### Aim of the exercise
Repeat the listing exactly as given, omitting every image.

### Records provided
════════════════════
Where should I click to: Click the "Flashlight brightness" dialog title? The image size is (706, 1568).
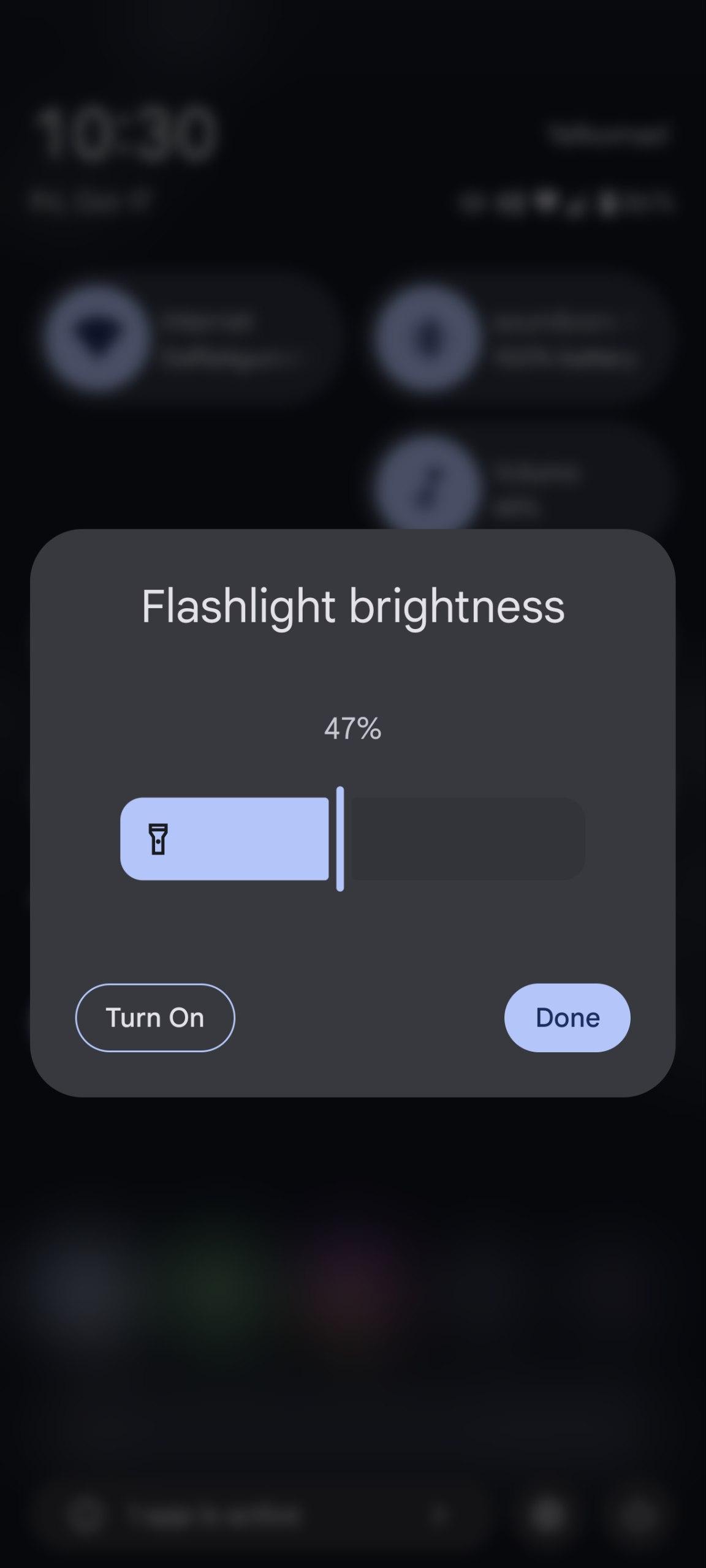[352, 606]
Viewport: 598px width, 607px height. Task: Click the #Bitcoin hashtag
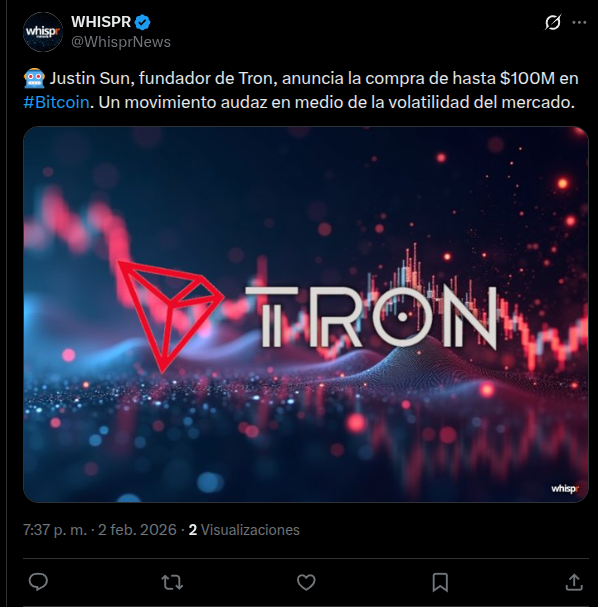click(57, 103)
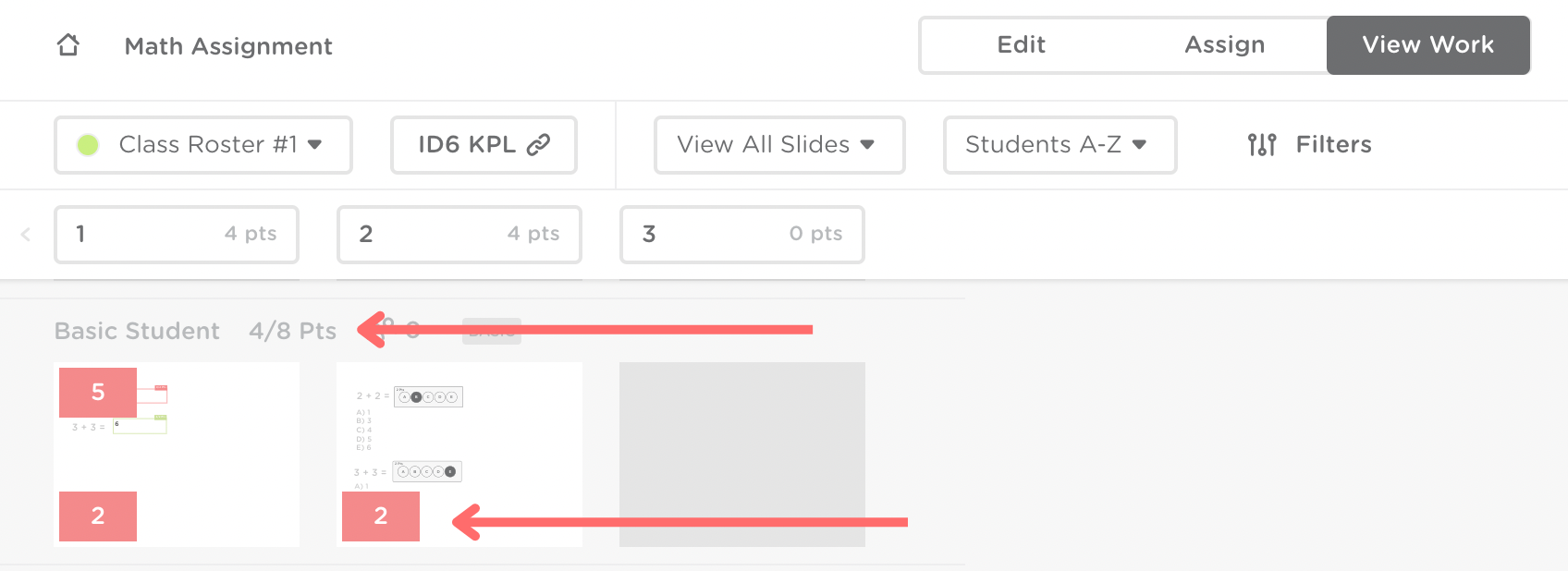Click the red 5 score badge
The image size is (1568, 571).
[98, 392]
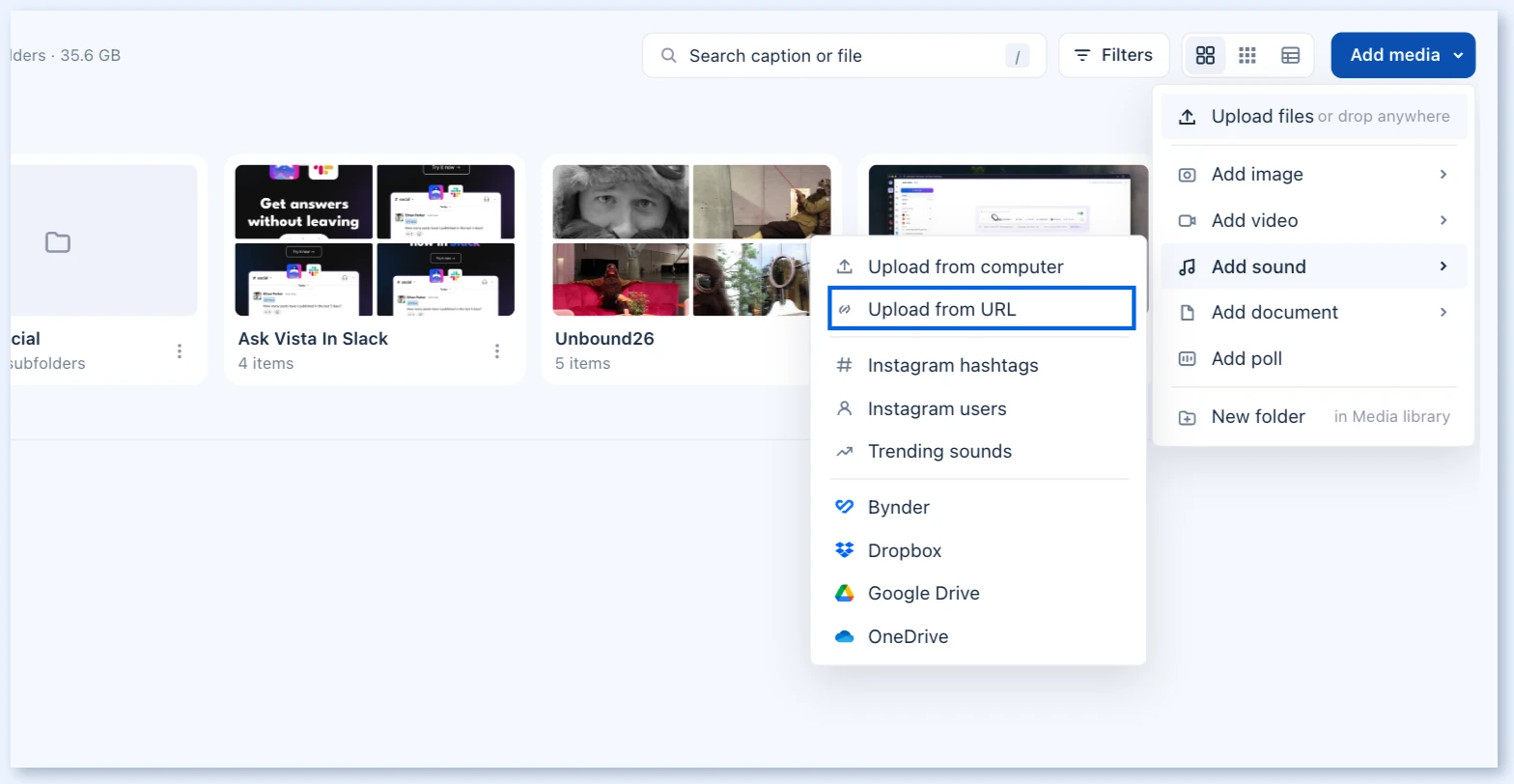The image size is (1514, 784).
Task: Open the Add media dropdown button
Action: point(1402,55)
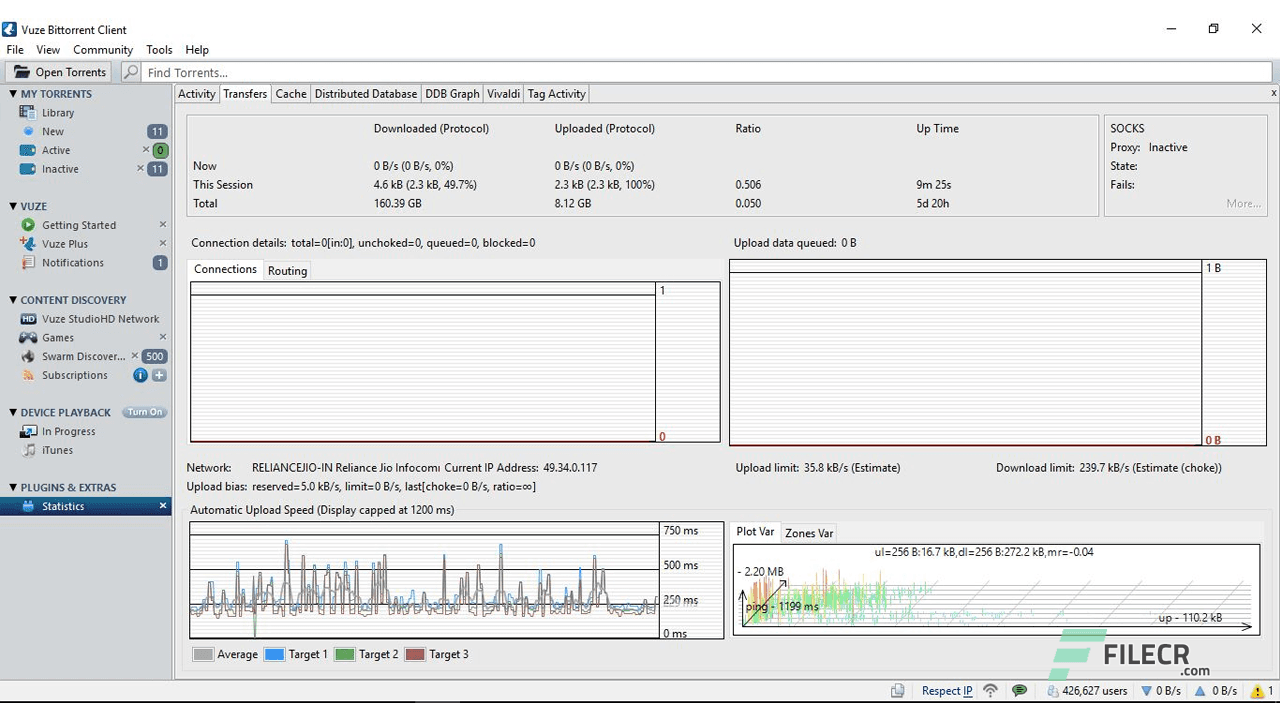Enable Device Playback via Turn On toggle
The image size is (1280, 720).
pyautogui.click(x=144, y=411)
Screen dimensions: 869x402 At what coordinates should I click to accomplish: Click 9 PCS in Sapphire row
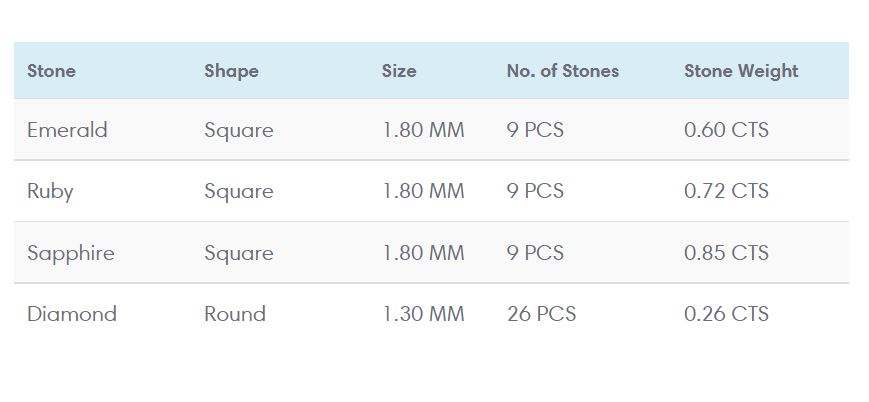(535, 253)
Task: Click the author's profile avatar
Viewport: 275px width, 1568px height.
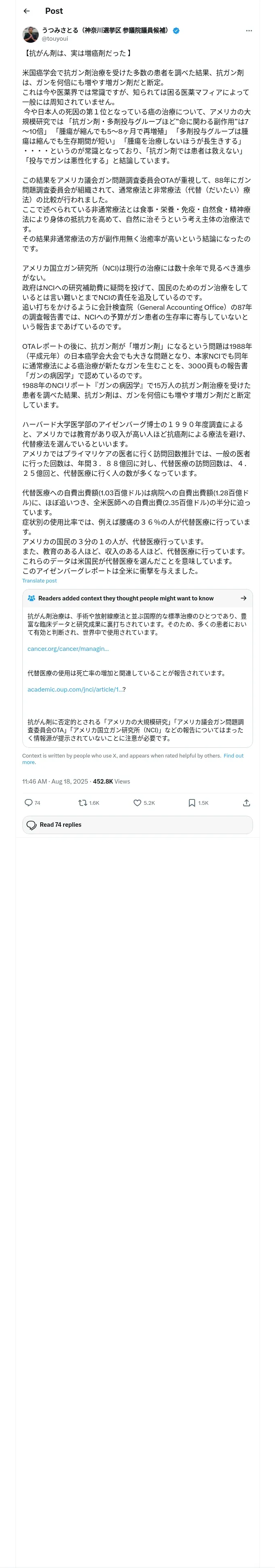Action: pyautogui.click(x=31, y=34)
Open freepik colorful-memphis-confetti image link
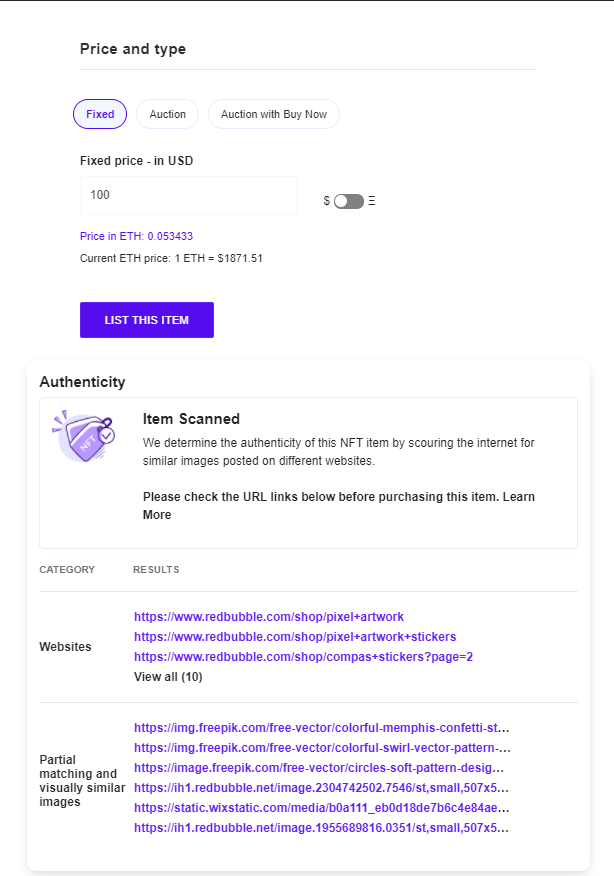This screenshot has height=876, width=614. [x=322, y=728]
════════════════════
### Exercise solution
Where should I click to: Click the "Flashlight brightness" dialog title? The image size is (706, 1568).
[352, 606]
Viewport: 598px width, 607px height. Task: Click the #Bitcoin hashtag
click(57, 103)
Click the red 5 score badge
The image size is (1568, 571).
[98, 392]
The image size is (1514, 784).
Task: Open the Add media dropdown button
Action: point(1402,55)
Enable Device Playback via Turn On toggle
The image size is (1280, 720).
pyautogui.click(x=144, y=411)
Screen dimensions: 869x402 At what coordinates should I click to accomplish: Click 9 PCS in Sapphire row
(535, 253)
Task: Click the author's profile avatar
Viewport: 275px width, 1568px height.
Action: pyautogui.click(x=31, y=34)
Open freepik colorful-memphis-confetti image link
This screenshot has height=876, width=614. [x=322, y=728]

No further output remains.